▸ Description of the task:
Count every line in the entries that holds the word "computer". The reply is that count alone.

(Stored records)
+ + + +
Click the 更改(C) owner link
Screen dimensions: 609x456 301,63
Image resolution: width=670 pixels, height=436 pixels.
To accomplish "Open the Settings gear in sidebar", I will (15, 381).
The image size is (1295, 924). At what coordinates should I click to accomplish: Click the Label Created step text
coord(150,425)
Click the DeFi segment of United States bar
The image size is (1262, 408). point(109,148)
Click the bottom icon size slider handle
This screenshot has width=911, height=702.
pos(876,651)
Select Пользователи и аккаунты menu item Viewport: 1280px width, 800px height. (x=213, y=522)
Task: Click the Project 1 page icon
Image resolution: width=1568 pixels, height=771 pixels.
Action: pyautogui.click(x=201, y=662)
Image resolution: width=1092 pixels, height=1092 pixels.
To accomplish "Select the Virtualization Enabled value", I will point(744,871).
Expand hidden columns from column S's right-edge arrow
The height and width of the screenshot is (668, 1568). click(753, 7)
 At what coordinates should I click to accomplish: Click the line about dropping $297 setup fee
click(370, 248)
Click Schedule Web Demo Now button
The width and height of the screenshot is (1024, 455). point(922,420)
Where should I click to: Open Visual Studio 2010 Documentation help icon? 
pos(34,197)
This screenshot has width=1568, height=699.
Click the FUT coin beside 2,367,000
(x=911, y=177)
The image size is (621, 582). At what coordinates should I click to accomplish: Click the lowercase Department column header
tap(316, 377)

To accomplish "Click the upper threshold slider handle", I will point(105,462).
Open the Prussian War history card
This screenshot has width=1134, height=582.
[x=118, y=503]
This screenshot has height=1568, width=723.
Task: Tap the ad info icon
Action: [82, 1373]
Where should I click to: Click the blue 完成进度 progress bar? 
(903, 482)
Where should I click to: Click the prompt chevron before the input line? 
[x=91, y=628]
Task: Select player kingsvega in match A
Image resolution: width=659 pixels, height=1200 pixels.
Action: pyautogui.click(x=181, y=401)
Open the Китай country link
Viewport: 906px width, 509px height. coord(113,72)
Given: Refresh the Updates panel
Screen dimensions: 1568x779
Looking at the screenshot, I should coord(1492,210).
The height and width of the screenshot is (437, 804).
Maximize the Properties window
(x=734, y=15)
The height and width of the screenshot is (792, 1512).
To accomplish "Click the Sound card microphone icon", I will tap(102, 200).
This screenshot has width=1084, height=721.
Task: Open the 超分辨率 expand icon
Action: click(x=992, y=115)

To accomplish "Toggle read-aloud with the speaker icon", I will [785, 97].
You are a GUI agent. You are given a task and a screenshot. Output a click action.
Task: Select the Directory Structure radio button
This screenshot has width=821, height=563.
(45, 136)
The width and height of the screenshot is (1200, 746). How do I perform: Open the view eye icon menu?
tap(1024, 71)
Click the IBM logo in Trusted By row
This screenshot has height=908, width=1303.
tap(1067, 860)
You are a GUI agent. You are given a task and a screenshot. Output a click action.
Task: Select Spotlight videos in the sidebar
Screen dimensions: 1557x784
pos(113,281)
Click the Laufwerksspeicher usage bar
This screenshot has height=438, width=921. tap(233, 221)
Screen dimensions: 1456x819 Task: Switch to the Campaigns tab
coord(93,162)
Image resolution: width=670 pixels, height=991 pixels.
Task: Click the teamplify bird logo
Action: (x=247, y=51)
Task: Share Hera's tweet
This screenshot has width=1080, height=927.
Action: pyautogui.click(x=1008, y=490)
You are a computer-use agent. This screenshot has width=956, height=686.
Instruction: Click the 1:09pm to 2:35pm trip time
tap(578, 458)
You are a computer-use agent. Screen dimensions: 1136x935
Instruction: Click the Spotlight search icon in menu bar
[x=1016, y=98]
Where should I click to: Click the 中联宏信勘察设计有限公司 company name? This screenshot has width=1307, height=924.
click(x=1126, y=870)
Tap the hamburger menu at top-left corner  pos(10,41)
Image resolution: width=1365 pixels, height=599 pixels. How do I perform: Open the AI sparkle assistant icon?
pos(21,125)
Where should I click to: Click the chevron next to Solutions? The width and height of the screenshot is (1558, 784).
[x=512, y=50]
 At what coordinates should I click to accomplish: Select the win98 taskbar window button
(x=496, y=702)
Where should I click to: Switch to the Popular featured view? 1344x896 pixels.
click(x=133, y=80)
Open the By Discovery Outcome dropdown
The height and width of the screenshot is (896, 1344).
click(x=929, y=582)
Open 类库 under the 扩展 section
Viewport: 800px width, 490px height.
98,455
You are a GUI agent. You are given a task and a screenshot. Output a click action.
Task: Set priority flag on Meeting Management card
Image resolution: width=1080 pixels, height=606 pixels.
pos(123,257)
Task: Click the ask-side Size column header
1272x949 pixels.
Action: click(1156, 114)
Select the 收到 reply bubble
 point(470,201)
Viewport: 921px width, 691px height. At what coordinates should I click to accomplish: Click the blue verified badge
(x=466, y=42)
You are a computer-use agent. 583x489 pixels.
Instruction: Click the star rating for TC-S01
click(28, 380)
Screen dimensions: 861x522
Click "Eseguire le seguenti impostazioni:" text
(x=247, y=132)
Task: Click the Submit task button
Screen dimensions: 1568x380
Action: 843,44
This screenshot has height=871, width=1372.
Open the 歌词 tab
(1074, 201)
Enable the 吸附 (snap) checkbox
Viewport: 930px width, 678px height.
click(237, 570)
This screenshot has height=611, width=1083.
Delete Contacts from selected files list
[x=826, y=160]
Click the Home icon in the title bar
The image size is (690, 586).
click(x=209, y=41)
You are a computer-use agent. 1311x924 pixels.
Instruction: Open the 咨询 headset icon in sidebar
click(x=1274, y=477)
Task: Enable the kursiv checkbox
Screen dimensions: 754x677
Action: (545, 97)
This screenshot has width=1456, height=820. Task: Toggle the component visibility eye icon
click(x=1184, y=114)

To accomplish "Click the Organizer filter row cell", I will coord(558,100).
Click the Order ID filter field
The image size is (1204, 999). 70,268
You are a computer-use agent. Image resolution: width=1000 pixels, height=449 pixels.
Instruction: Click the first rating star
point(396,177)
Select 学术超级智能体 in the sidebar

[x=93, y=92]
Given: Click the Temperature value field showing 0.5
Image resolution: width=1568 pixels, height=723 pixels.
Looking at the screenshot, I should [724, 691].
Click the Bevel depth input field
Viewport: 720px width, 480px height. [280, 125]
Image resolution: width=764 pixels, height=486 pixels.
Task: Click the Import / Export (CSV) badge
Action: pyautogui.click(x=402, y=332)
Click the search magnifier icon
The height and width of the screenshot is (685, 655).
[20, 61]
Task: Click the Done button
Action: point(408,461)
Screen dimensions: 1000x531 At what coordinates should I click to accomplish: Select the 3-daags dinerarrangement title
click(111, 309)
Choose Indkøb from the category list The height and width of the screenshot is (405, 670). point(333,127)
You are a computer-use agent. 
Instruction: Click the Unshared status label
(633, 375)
+ + + +
▸ Exercise solution:
6